● Directions: Reproduce only the lines from the one containing "Expand the 更多 search categories" through the one containing "point(285,31)", replacing "Expand" with "Open" and changing nothing else. Leave the pictures out.

● Rows:
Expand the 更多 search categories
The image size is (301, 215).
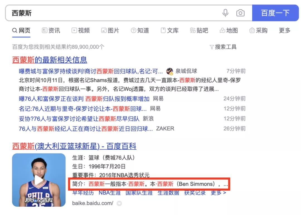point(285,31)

==

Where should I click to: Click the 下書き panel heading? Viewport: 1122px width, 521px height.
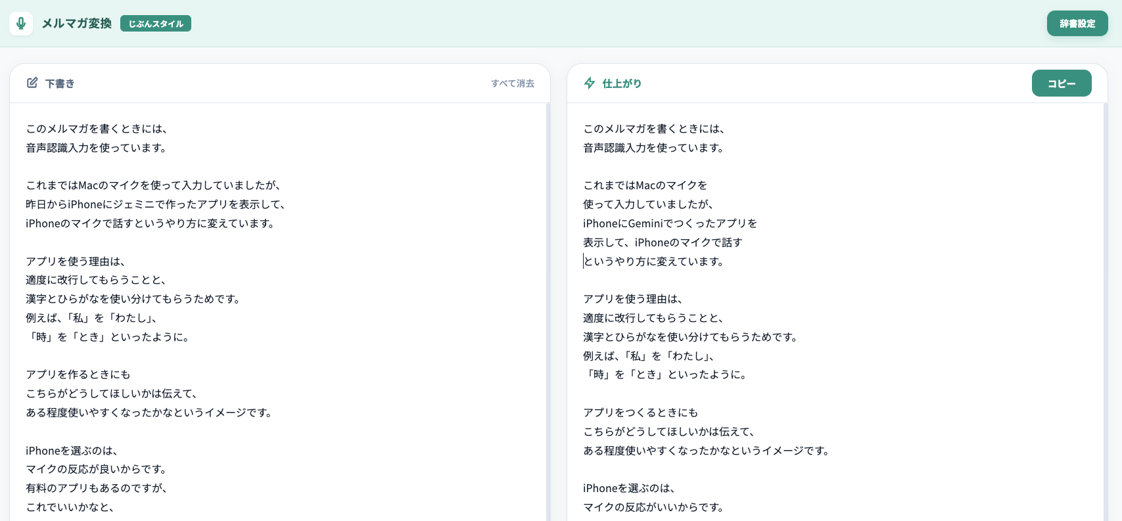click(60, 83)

● The output:
Open the 更多 search categories
The image size is (301, 215).
point(285,31)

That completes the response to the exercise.